D'ailleurs, n'est-il pas raisonnable de se demander comment une religion, digne de ce nom, pourrait aller à l'encontre de ce principe ontologique en restant insensible à l'injustice envers les femmes? On pourrait aussi se demander au nom de quoi les accommodements religieux prétendent être recevables dans la sphère étatique? Au nom d'une tradition? Mais il y a des options spirituelles dont l'humanisme, qui sont tout aussi traditionnelles et respectables, sinon plus, n'ayant pas le sang des guerres de religions sur les mains. Au nom de quoi accorder des accommodements religieux et non pas des accommodements pour option spirituelle? Le seul pseudo argument des religions, pour prétendre à des accommodements, c'est leur prétention à la Vérité Absolue. Et voilà le tour est joué! La religion devient intouchable! Comme si le fait d'invoquer la Vérité Absolue la rendait telle.

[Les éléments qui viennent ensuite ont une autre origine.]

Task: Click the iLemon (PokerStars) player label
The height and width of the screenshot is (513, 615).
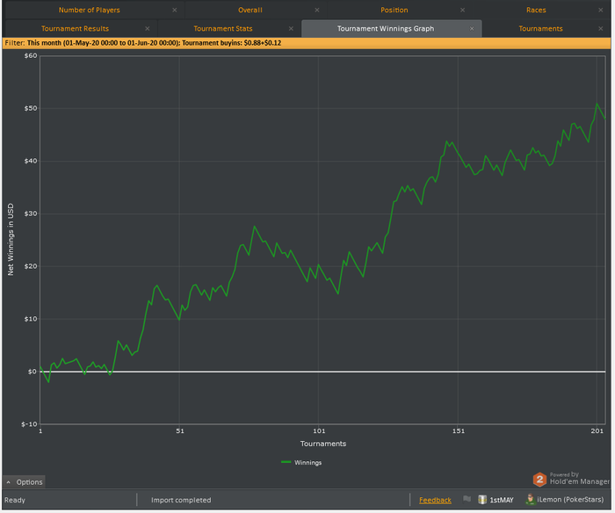Action: point(570,499)
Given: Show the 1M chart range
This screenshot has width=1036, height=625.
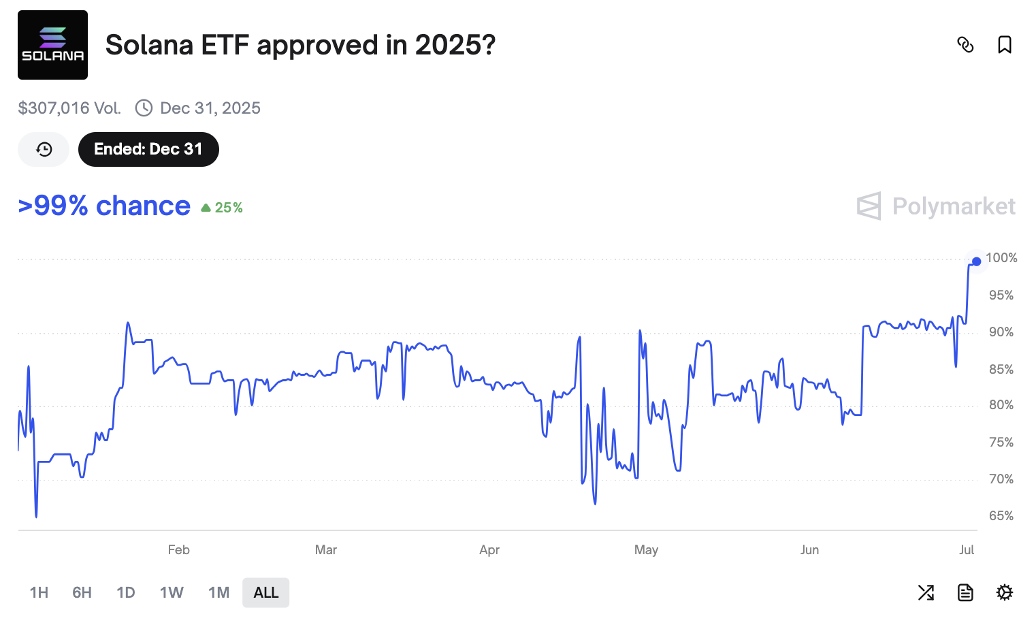Looking at the screenshot, I should point(218,592).
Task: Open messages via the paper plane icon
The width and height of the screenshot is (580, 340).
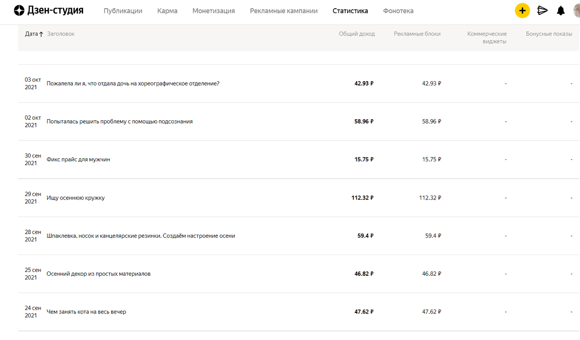Action: click(x=542, y=10)
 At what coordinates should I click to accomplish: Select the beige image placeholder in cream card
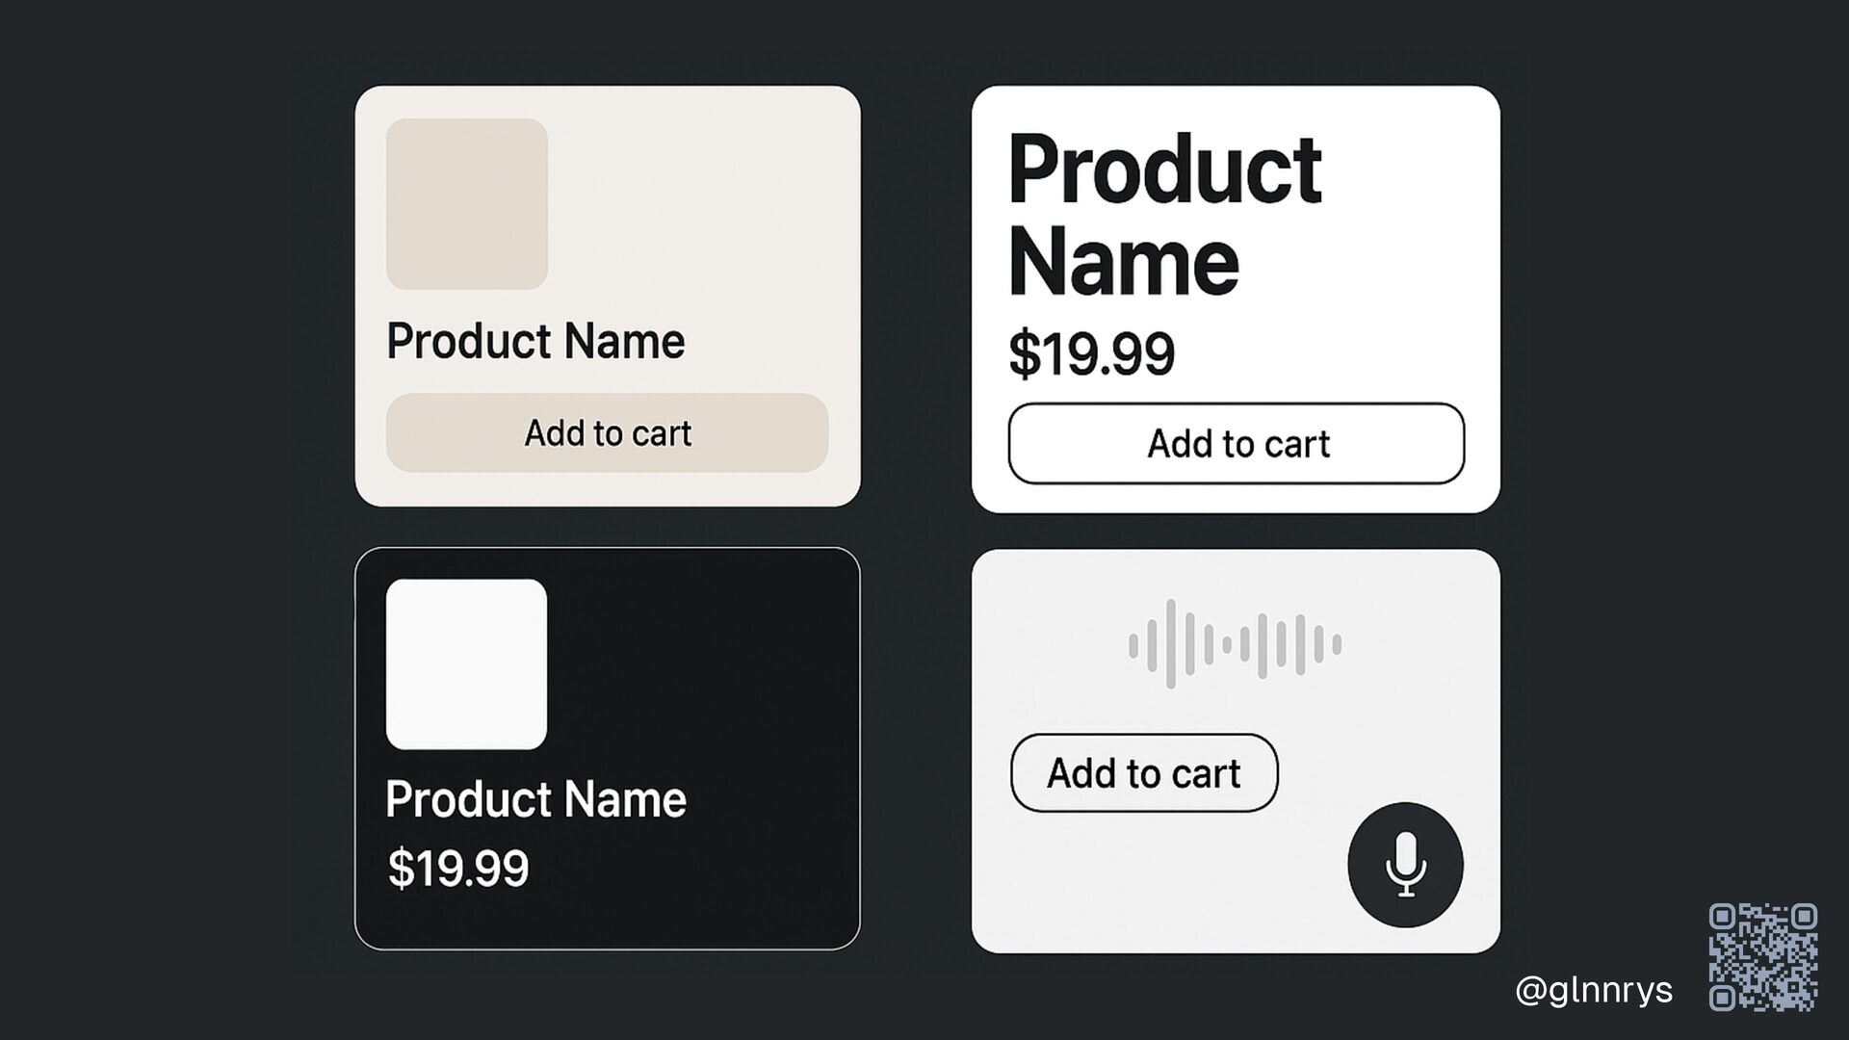coord(467,204)
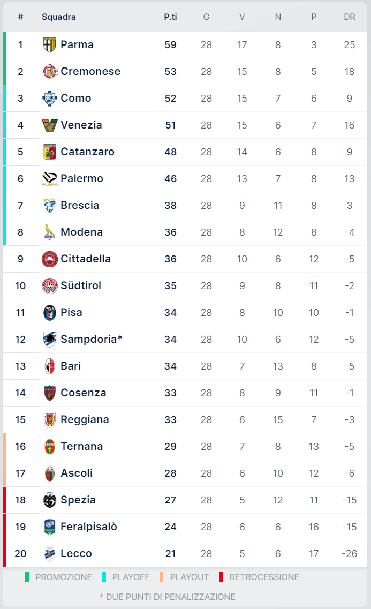Click the Venezia winged lion crest
The image size is (371, 609).
pyautogui.click(x=49, y=125)
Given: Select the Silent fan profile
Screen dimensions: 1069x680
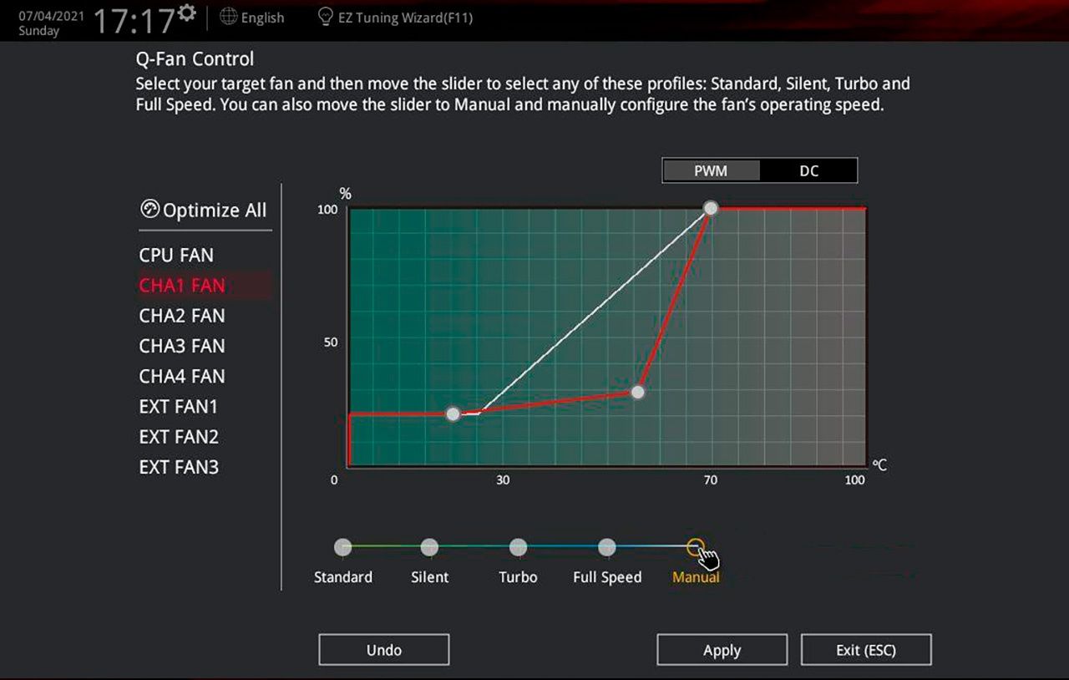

Privilégier la religion parce qu'elle prétend à la Vérité Absolue, c'est un relent de théocratie. L'histoire nous enseigne que plus une société est théocratique moins elle est démocratique. Avec le projet de loi 16, les demandeurs d'accommodements religieux reçoivent, sur un plateau d'argent, l'obligation pour les institutions de tenir compte de leurs demandes. C'est un encouragement direct à contourner et narguer les valeurs consensuelles québécoises, en particulier celle de l'égalité des sexes, pour y mettre au-dessus, ses pseudos Vérités religieuses absolues.
Ce qui est le plus aberrant dans le projet de loi 16, c'est que non seulement on puisse faire tout ça subrepticement, en promouvant les ententes en catimini, mais que ce soit la façon normale de procéder. Et l'on invoque, lorsqu'on est à court d'argument, le prétexte du petit nombre de demandes, comme si un seul cas, n'attentait pas au principe même, que nous voulons défendre. Moi, je dis non au projet de loi 16; je veux continuer à vivre dans une démocratie, pas dans une théocratie.